### Required work
Write out each entry again. Keep every word exactly as it is.

### Saved entries
○ ○ ○
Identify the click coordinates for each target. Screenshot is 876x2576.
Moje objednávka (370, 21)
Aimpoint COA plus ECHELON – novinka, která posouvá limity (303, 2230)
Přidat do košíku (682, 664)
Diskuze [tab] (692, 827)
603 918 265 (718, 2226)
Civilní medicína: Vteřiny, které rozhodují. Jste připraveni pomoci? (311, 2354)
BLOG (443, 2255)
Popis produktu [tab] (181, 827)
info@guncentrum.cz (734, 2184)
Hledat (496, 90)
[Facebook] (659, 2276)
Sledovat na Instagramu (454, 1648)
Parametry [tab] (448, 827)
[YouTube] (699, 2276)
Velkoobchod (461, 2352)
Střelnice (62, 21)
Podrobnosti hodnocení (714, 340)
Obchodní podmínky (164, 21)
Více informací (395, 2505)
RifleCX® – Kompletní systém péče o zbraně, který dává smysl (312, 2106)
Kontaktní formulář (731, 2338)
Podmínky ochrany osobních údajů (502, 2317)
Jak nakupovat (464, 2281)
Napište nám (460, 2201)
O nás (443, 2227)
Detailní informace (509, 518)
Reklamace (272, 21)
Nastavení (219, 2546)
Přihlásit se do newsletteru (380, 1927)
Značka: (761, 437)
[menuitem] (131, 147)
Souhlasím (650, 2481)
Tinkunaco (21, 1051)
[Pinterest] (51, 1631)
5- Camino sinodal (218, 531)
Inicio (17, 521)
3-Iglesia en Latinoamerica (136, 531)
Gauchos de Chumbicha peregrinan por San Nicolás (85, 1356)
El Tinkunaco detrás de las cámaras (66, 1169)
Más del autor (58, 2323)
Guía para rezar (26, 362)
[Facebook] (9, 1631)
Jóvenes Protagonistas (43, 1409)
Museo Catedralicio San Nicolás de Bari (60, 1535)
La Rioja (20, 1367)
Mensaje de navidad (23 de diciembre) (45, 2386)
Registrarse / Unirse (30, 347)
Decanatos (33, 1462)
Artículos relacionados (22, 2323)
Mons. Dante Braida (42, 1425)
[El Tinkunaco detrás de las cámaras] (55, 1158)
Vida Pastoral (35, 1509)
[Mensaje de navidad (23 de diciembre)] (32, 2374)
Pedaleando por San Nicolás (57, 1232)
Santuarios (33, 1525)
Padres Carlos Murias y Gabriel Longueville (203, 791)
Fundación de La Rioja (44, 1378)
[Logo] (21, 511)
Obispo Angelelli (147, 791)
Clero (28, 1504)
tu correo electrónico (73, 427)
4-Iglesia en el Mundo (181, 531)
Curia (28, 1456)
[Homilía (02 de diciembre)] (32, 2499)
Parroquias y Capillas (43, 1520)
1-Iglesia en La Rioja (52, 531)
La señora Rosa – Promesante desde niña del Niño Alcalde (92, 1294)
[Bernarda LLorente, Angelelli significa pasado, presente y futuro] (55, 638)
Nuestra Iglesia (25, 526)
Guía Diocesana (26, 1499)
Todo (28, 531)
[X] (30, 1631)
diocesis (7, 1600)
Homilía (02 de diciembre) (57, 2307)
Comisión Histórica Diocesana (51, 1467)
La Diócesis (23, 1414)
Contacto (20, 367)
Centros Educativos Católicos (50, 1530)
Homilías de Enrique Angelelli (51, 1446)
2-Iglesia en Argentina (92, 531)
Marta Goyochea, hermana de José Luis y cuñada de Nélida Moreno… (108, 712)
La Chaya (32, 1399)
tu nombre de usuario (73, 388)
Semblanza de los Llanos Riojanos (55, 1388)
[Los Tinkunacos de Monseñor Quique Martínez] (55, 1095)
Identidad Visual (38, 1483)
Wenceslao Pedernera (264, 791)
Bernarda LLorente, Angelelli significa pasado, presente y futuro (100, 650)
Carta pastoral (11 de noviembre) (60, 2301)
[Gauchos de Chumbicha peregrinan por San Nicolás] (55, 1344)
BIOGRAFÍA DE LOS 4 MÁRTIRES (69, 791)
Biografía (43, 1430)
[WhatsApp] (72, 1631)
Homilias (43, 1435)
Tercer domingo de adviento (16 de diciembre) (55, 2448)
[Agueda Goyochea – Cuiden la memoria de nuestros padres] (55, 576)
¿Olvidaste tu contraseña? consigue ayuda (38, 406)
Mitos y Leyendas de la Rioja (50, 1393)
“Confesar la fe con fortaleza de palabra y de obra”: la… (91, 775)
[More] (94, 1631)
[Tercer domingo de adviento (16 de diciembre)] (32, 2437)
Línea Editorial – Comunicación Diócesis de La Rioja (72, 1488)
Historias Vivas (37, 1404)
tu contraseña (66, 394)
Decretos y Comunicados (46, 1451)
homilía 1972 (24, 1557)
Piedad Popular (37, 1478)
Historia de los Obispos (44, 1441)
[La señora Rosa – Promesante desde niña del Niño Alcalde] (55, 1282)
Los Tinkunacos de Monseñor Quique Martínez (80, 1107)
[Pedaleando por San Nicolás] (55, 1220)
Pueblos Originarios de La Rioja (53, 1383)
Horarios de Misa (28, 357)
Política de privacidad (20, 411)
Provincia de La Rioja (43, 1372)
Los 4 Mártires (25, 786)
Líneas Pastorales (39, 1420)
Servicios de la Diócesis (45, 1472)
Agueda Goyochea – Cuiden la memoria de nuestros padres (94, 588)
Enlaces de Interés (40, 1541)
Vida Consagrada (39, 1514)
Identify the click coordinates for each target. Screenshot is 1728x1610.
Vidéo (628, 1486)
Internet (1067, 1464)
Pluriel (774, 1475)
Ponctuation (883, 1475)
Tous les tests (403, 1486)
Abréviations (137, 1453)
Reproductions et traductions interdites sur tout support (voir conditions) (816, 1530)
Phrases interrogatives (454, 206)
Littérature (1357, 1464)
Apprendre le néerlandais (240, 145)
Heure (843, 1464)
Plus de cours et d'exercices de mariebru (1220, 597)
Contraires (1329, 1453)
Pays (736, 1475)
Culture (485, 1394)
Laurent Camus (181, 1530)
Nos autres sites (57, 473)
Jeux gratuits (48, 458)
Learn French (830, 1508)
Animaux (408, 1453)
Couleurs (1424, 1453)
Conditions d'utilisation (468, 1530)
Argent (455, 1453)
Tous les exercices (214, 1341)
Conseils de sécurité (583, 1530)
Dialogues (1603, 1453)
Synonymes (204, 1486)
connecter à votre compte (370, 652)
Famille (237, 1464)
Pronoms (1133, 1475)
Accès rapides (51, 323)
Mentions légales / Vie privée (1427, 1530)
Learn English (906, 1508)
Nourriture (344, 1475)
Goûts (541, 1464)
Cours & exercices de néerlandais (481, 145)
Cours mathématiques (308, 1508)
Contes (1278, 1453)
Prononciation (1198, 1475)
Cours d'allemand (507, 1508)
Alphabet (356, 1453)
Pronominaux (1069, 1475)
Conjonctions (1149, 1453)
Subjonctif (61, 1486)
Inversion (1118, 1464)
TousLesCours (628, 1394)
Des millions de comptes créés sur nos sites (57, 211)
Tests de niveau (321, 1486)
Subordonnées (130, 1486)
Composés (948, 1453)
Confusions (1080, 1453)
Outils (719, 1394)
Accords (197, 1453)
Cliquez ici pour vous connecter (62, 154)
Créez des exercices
○ ○ ○
### Result
Identify the click coordinates for each target. Screenshot is 876x2576.
Moje objednávka (370, 21)
Aimpoint COA plus ECHELON – novinka, která posouvá limity (303, 2230)
Přidat do košíku (682, 664)
Diskuze [tab] (692, 827)
603 918 265 (718, 2226)
Civilní medicína: Vteřiny, které rozhodují. Jste připraveni pomoci? (311, 2354)
BLOG (443, 2255)
Popis produktu [tab] (181, 827)
info@guncentrum.cz (734, 2184)
Hledat (496, 90)
[Facebook] (659, 2276)
Sledovat na Instagramu (454, 1648)
Parametry [tab] (448, 827)
[YouTube] (699, 2276)
Velkoobchod (461, 2352)
Střelnice (62, 21)
Podrobnosti hodnocení (714, 340)
Obchodní podmínky (164, 21)
Více informací (395, 2505)
RifleCX® – Kompletní systém péče o zbraně, který dává smysl (312, 2106)
Kontaktní formulář (731, 2338)
Podmínky ochrany osobních údajů (502, 2317)
Jak nakupovat (464, 2281)
Napište nám (460, 2201)
O nás (443, 2227)
Detailní informace (509, 518)
Reklamace (272, 21)
Nastavení (219, 2546)
Přihlásit se do newsletteru (380, 1927)
Značka: (761, 437)
[menuitem] (131, 147)
Souhlasím (650, 2481)
Tinkunaco (21, 1051)
[Pinterest] (51, 1631)
5- Camino sinodal (218, 531)
Inicio (17, 521)
3-Iglesia en Latinoamerica (136, 531)
Gauchos de Chumbicha peregrinan por San Nicolás (85, 1356)
El Tinkunaco detrás de las cámaras (66, 1169)
Más del autor (58, 2323)
Guía para rezar (26, 362)
[Facebook] (9, 1631)
Jóvenes Protagonistas (43, 1409)
Museo Catedralicio San Nicolás de Bari (60, 1535)
La Rioja (20, 1367)
Mensaje de navidad (23 de diciembre) (45, 2386)
Registrarse / Unirse (30, 347)
Decanatos (33, 1462)
Artículos relacionados (22, 2323)
Mons. Dante Braida (42, 1425)
[El Tinkunaco detrás de las cámaras] (55, 1158)
Vida Pastoral (35, 1509)
[Mensaje de navidad (23 de diciembre)] (32, 2374)
Pedaleando por San Nicolás (57, 1232)
Santuarios (33, 1525)
Padres Carlos Murias y Gabriel Longueville (203, 791)
Fundación de La Rioja (44, 1378)
[Logo] (21, 511)
Obispo Angelelli (147, 791)
Clero (28, 1504)
tu correo electrónico (73, 427)
4-Iglesia en el Mundo (181, 531)
Curia (28, 1456)
[Homilía (02 de diciembre)] (32, 2499)
Parroquias y Capillas (43, 1520)
1-Iglesia en La Rioja (52, 531)
La señora Rosa – Promesante desde niña del Niño Alcalde (92, 1294)
[Bernarda LLorente, Angelelli significa pasado, presente y futuro] (55, 638)
Nuestra Iglesia (25, 526)
Guía Diocesana (26, 1499)
Todo (28, 531)
[X] (30, 1631)
diocesis (7, 1600)
Homilía (02 de diciembre) (57, 2307)
Comisión Histórica Diocesana (51, 1467)
La Diócesis (23, 1414)
Contacto (20, 367)
Centros Educativos Católicos (50, 1530)
Homilías de Enrique Angelelli (51, 1446)
2-Iglesia en Argentina (92, 531)
Marta Goyochea, hermana de José Luis y cuñada de Nélida Moreno… (108, 712)
La Chaya (32, 1399)
tu nombre de usuario (73, 388)
Semblanza de los Llanos Riojanos (55, 1388)
[Los Tinkunacos de Monseñor Quique Martínez] (55, 1095)
Identidad Visual (38, 1483)
Wenceslao Pedernera (264, 791)
Bernarda LLorente, Angelelli significa pasado, presente y futuro (100, 650)
Carta pastoral (11 de noviembre) (60, 2301)
[Gauchos de Chumbicha peregrinan por San Nicolás] (55, 1344)
BIOGRAFÍA DE LOS 4 MÁRTIRES (69, 791)
Biografía (43, 1430)
[WhatsApp] (72, 1631)
Homilias (43, 1435)
Tercer domingo de adviento (16 de diciembre) (55, 2448)
[Agueda Goyochea – Cuiden la memoria de nuestros padres] (55, 576)
¿Olvidaste tu contraseña? consigue ayuda (38, 406)
Mitos y Leyendas de la Rioja (50, 1393)
“Confesar la fe con fortaleza de palabra y de obra”: la… (91, 775)
[More] (94, 1631)
[Tercer domingo de adviento (16 de diciembre)] (32, 2437)
Línea Editorial – Comunicación Diócesis de La Rioja (72, 1488)
Historias Vivas (37, 1404)
tu contraseña (66, 394)
Decretos y Comunicados (46, 1451)
homilía 1972 (24, 1557)
Piedad Popular (37, 1478)
Historia de los Obispos (44, 1441)
[La señora Rosa – Promesante desde niña del Niño Alcalde] (55, 1282)
Los Tinkunacos de Monseñor Quique Martínez (80, 1107)
[Pedaleando por San Nicolás] (55, 1220)
Pueblos Originarios de La Rioja (53, 1383)
Horarios de Misa (28, 357)
Política de privacidad (20, 411)
Provincia de La Rioja (43, 1372)
Los 4 Mártires (25, 786)
Líneas Pastorales (39, 1420)
Servicios de la Diócesis (45, 1472)
Agueda Goyochea – Cuiden la memoria de nuestros padres (94, 588)
Enlaces de Interés (40, 1541)
Vida Consagrada (39, 1514)
Identify the click coordinates for each target. Screenshot is 1728x1610.
Vidéo (628, 1486)
Internet (1067, 1464)
Pluriel (774, 1475)
Ponctuation (883, 1475)
Tous les tests (403, 1486)
Abréviations (137, 1453)
Reproductions et traductions interdites sur tout support (voir conditions) (816, 1530)
Phrases interrogatives (454, 206)
Littérature (1357, 1464)
Apprendre le néerlandais (240, 145)
Heure (843, 1464)
Plus de cours et d'exercices de mariebru (1220, 597)
Contraires (1329, 1453)
Pays (736, 1475)
Culture (485, 1394)
Laurent Camus (181, 1530)
Nos autres sites (57, 473)
Jeux gratuits (48, 458)
Learn French (830, 1508)
Animaux (408, 1453)
Couleurs (1424, 1453)
Conditions d'utilisation (468, 1530)
Argent (455, 1453)
Tous les exercices (214, 1341)
Conseils de sécurité (583, 1530)
Dialogues (1603, 1453)
Synonymes (204, 1486)
connecter à votre compte (370, 652)
Famille (237, 1464)
Pronoms (1133, 1475)
Accès rapides (51, 323)
Mentions légales / Vie privée (1427, 1530)
Learn English (906, 1508)
Nourriture (344, 1475)
Goûts (541, 1464)
Cours & exercices de néerlandais (481, 145)
Cours mathématiques (308, 1508)
Contes (1278, 1453)
Prononciation (1198, 1475)
Cours d'allemand (507, 1508)
Alphabet (356, 1453)
Pronominaux (1069, 1475)
Conjonctions (1149, 1453)
Subjonctif (61, 1486)
Inversion (1118, 1464)
TousLesCours (628, 1394)
Des millions de comptes créés sur nos sites (57, 211)
Tests de niveau (321, 1486)
Subordonnées (130, 1486)
Composés (948, 1453)
Confusions (1080, 1453)
Outils (719, 1394)
Accords (197, 1453)
Cliquez ici pour vous connecter (62, 154)
Créez des exercices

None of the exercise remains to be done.